Не приводилось, чтоб кто-то читал при мне «Энеиду», не солгу. Павел за всех, его хватит на всех.
В мелкий ситец укутанный том сам собой отворяется со значением. Установив портфель между ног, Паша водит ногтем под строкой, шепчет, кривится. Шепча, он имеет привычку гнуть, комкать, растягивать мышцы лица, что не способствует дикции. Зудящее подвывание, неразборчивый гуд, как в белом квартале у моря по улице Менделя, Эрец-Исройл, Тель-Авив, штемпелюя конверты, ноет на почте хромец и немножечко даун, чуточку даун-таун из Адена с восточных закраин Рабата, или же то мой отец интонирует, сочиняя заметки о пленумах южных народов, и попробуй к нему подойди, взгляд у гудящего, если, ярясь на вторжение, отрывает глаза от бумаги, ого-го, или же я по наследству кривляюсь пиша и некрасиво внутри себя ерзаю, но читает Павел себе самому, не другим.
Пора в путь, слева под мышкой портфель, кисть, независимая от прижатого локтя, гибко вращает страницы, развернутые на правой ладони. Что он искал, не могу вам сказать. Предположим, гадал наобум на Энеевых странствиях — и для тех наобум, кто брезгливо отвертывается, и для тех, кто снисходит к извинительно искреннему предрассудку.
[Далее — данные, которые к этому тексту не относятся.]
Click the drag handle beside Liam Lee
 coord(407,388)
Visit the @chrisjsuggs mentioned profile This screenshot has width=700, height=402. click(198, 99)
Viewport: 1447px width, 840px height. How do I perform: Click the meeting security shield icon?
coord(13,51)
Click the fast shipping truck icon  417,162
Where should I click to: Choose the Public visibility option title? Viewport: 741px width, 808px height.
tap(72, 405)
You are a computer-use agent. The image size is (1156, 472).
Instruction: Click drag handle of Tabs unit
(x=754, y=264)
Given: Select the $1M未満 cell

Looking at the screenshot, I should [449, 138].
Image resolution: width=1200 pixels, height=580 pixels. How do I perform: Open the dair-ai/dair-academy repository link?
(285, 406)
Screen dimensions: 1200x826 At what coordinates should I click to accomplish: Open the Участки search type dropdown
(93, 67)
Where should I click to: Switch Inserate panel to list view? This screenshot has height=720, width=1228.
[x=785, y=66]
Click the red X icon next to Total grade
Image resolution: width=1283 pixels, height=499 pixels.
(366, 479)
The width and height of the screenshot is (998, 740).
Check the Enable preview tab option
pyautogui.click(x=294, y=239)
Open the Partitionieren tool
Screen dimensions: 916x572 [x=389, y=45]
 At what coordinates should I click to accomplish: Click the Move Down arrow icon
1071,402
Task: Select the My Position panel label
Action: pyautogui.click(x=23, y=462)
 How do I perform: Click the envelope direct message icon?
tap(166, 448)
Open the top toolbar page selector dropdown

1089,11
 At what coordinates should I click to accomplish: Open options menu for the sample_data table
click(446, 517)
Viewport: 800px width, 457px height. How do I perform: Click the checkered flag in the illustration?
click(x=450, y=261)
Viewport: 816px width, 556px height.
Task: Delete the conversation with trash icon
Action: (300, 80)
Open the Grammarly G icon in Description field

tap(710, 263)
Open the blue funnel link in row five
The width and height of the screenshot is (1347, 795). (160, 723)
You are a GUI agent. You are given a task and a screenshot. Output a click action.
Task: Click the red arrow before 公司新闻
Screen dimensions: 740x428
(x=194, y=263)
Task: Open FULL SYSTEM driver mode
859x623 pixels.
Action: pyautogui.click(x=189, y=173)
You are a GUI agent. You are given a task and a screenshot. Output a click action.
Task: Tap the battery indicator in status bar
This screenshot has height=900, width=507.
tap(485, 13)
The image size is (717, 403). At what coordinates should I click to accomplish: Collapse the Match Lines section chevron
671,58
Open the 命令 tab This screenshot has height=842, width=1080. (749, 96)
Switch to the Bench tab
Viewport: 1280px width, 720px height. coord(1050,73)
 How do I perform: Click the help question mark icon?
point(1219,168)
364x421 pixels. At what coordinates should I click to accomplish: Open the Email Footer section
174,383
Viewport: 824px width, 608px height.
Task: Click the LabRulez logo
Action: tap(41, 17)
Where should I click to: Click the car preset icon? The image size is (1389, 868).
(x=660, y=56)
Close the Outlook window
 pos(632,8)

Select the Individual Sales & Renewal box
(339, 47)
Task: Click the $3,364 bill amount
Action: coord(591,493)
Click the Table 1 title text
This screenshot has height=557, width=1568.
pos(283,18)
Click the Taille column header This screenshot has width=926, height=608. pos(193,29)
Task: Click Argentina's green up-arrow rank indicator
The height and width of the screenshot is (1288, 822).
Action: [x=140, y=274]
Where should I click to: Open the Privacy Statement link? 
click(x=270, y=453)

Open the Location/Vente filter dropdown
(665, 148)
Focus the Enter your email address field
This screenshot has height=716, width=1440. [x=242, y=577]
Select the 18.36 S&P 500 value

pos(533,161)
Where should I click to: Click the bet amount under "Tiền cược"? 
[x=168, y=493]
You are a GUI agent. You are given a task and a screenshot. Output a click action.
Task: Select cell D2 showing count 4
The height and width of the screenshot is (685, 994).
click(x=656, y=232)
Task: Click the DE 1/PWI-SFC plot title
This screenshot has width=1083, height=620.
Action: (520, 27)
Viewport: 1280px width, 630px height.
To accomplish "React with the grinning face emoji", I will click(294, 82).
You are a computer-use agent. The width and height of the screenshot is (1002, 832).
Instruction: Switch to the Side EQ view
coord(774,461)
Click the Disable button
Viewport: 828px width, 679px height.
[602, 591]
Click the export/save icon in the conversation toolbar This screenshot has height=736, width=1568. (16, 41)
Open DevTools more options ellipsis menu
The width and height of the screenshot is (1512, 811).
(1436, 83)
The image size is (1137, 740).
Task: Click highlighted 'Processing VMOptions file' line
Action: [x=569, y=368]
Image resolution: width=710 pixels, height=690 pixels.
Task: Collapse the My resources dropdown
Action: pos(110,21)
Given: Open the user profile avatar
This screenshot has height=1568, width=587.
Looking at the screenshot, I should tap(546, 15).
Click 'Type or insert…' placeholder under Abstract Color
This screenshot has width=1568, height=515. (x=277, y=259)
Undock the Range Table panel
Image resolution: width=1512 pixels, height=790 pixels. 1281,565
Меньшинство признает: о природе гадания неизвестно ему ничего, только то, что оракул, своеручно добытый в клубящемся месиве, ведет каждого к его собственной, ему одному принадлежной, стало быть, истинной цели. И если Эней это судьба, судьба в неотступном скитальчестве, то чему же и должен герой научить — терпению, беспрекословно терпению, а когда вдоволь натерпишься, может быть, повезет разглядеть, как зачинается в сущем несущее, то, чему суждено нести на себе еще не созревшую, еще не рожденную тяжесть, кирпичи будущего, над которыми некстати насмешничала погрязшая в прошлом, львам на съедение брошенная правая партоппозиция. К этой тяжести нерожденной, ему, никому больше, вмененной, устремился Эней на заре и закате, они совпали в тот миг. Троя горела, возвестив другой город и мир в продолжение и неукротимое разрастание славы. Но, ставши будущим, Эней не забыл взять с собою и прошлое, отца своего, немощного Анхиза, унесенного на плече, см. скульптуру Бернини на вилле Боргезе, говорит Торговецкий, почерпающий образованье в альбомах. С чем-то по книге сверялся, чем-нибудь руководствовался? Это и значит — гадал: прислушивался, идя по следу, к топоту гнедой кобылы, лаю гончей и бесшумному на высоте лёту дикой голубки.